Remaining challenges
The algorithm is still fragile: some runs don't converge for Montezuma's Revenge, and the one that did converge required running at large scale, with a restart from a checkpoint halfway. We have not yet been able to match expert performance on Gravitar and Pitfall.
The demos
The repo includes demos for Montezuma's Revenge, PrivateEye, Pitfall, Gravitar, and Pong. These demonstrations were obtained by playing tool-assisted using this code.
Related work
Our main insight is that we can make our RL problem easier to solve by decomposing it into a curriculum of subtasks requiring short action sequences; we construct this curriculum by starting each RL episode from a demonstration state. A variant of the same idea was used recently for reverse curriculum generation for robotics, where a curriculum was constructed by iteratively perturbing a set of starting states using random actions, and selecting the resulting states with the right level of difficulty.
Starting episodes by resetting from demonstration states was previously proposed, but without constructing a curriculum that gradually moves the starting state back from the end of the demonstration to the beginning. When combined with imitation learning, several researchers report benefit from this approach. For our use case we found such a curriculum to be vitally important for deriving benefit from the demonstration.
Recently, DeepMind has shown an agent learning Montezuma's Revenge by imitation learning from a demonstration; one approach trains an agent to achieve the same states seen in a YouTube video of Montezuma's Revenge, and another technique combines a sophisticated version of Q-learning with maximizing the likelihood of actions taken in a demonstration.
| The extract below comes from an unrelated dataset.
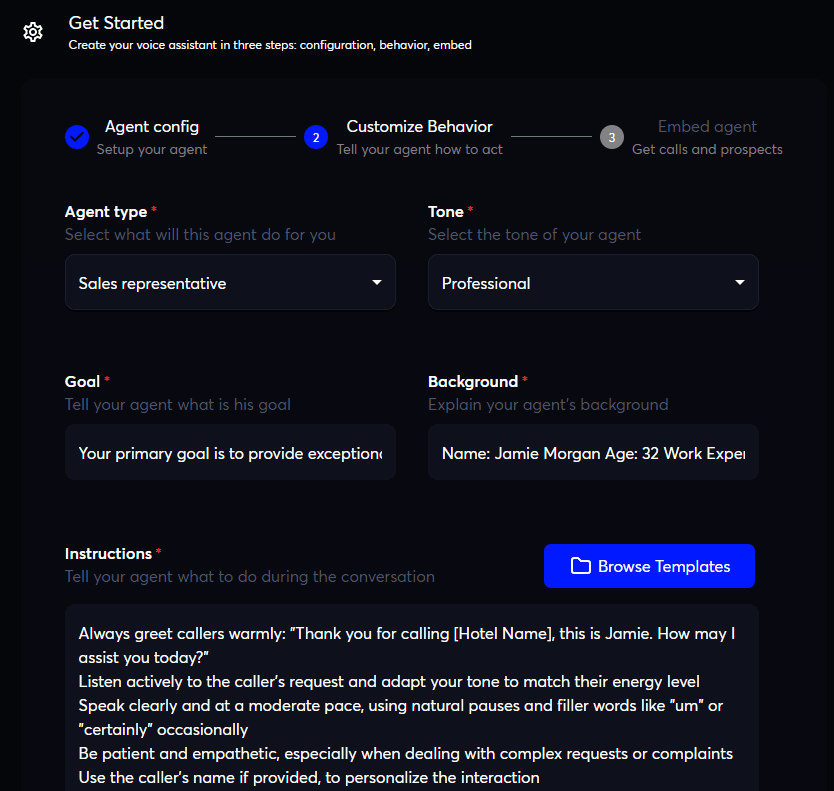Open the Tone dropdown
Screen dimensions: 834x791
[593, 282]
The advantage of these approaches is that they do not require as much control over the environment our technique does: they do not reset the environment to states other than the starting state of the game, and they do not presume access to the full game states encountered in the demonstration. Our method differs by directly optimizing what we care about, the game score, rather than making the agent imitate the demonstration; our method does not have the problem of overfitting to a sub-optimal demonstration and could offer benefits in multi-player games where we want to optimize performance against other opponents than just the one from the demonstration.